9. Get a safety gate. This will ensure your fuzzies are safe from “unsafe” areas. There are gates available specifically for your ferret.

BEFORE bringing you fert home – ferret proof it. Get down on your hands and knees and look for things they can get into. Some ferts will chew cords! Careful with those. Rubber telephone buttons and remote control buttons. If they swallow big enough chunks it could cause intestinal blockage. Also, if you have furniture that has moving parts (recliner, sofa bed) PLEASE be extra careful, we don’t want to be moving them while these fuzzies are around. THEY FIT EVERYWHERE. I had a fuzzi get stuck in the washer.

While at the Shelter, ask how long they have had the ferret, if they know anything about its previous owners/environment and what they are feeding the fuzzi. Chances are, in a shelter, they feed them whatever they have available. Still, you want to ask so you can integrate the “new” food with the one (s)he already eats (likes). My fuzz balls loved this YUCKY stuff called ALLEY CAT! I used it as a treat (along with raisins and golden raisins too) but never as a food substitute. I considered it their “junk food”.

After bringing them home give them a nice BATH. Yes you heard right, a BATH. I know they don’t much like them but it is for their own good. This will remove any dander they bring with them AND essentially removes their own specific scent temporarily. If you ferrets haven’t met before now, you can try to introduce them to each other at this moment or put the new ferret in a cage with the bedding of the other ferrets for a day. This will give your new ferret a chance to familiarize itself with the others scent AND their scent will rub off on him/her which will put your current ferrets a little better at ease.

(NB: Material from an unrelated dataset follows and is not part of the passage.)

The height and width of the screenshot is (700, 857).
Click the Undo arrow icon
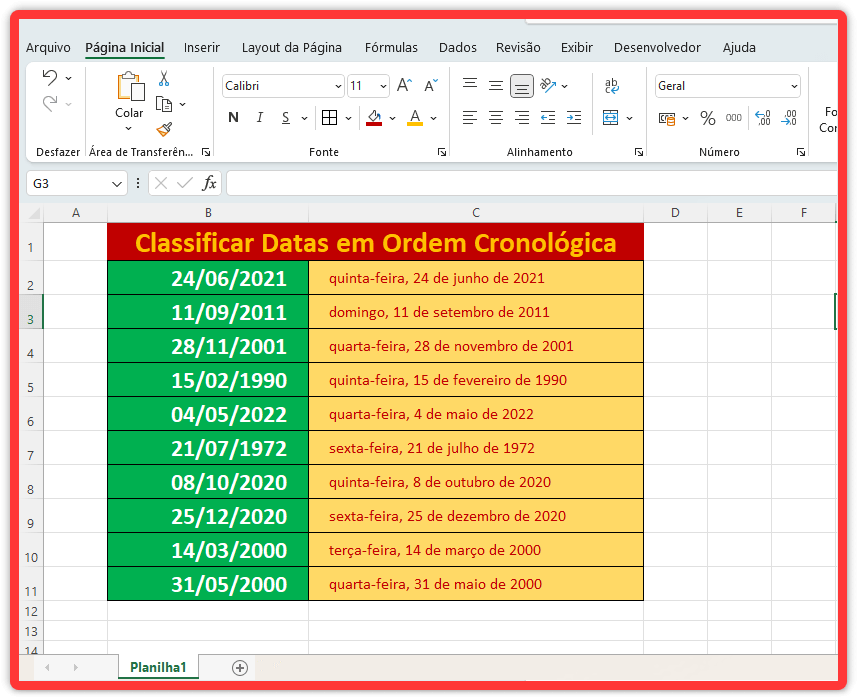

PLEASE NOTE: This technique can work BUT does not guarantee it will work or that your babies will get along with each other. Sad but some aren’t as temperamental especially when they aren’t kits anymore. Another technique would be bathing ALL your little fuzz balls (this is a grand feat if you have many like I did).

Introduce your new fuzzi one at a time and keep a close eye on their behavior. Even if it seems they don’t get along now, it could just be a protective instinct rather than aggressive. You know your babies enough to know the difference otherwise aggressive behaviors usually including dooking, biting and bottle brush tails. If this happens, BE CAREFUL when separating one from the other. Two people should be present and try to scruff the ferts and stroking their jaw. This will make them YAWN essentially making them let go of the other.

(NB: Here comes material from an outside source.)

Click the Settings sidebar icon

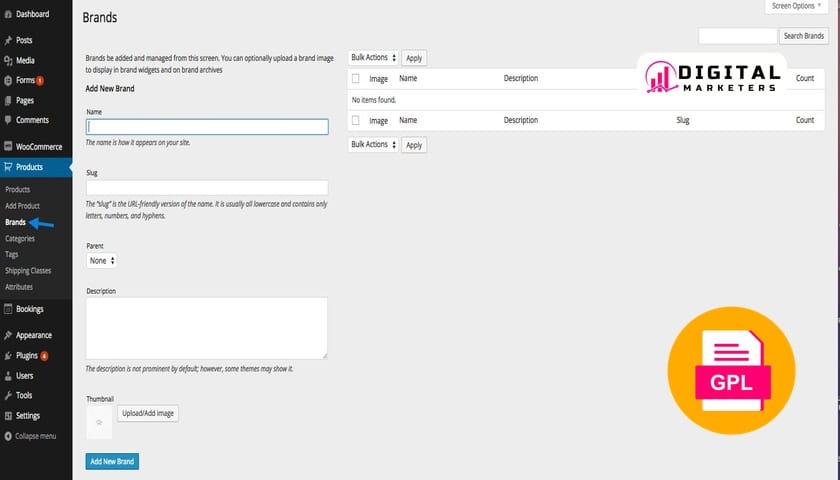pos(8,415)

Introducing them one at a time will give you the opportunity to find out if any of your ferrets will be a suitable companion for your new fuzzi. This is why I also recommend bathing them ALL. This will remove the scents and allow them to distinguish the individual scent. Bathing can over dry your fert (it removes the oils from their skin) so don’t bathe them too often. Once a month to six weeks, maybe even every other month.

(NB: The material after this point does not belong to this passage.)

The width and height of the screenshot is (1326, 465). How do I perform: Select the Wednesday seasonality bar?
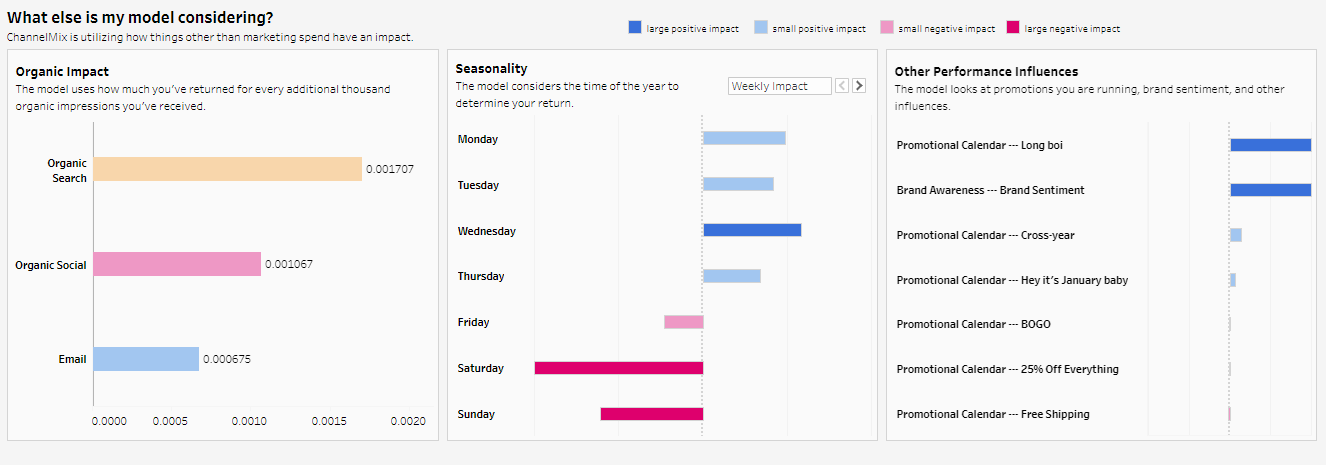tap(752, 230)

Things to watch for during the quarantine period: SLIMY poop (the greenies). This is VERY contagious and hard to get rid of if you have more than a couple of ferrets. Make the sickie carpet shark a “duck soup” to help them get better. A “duck soup” you say? What’s that? In the book Ferrets for Dummies, by Kim Schilling there is a recipe for “duck soup” which is a mixture of foods and vitamins to fortify your sick fuzz ball.

Quarantine your fert for a good week unless sick with the greenies. If your baby does have the greenies, keep your fert separate until (s)he is no longer sick/contagious.

After all this work your new carpet shark should be ready to join the ferret frenzi in no time!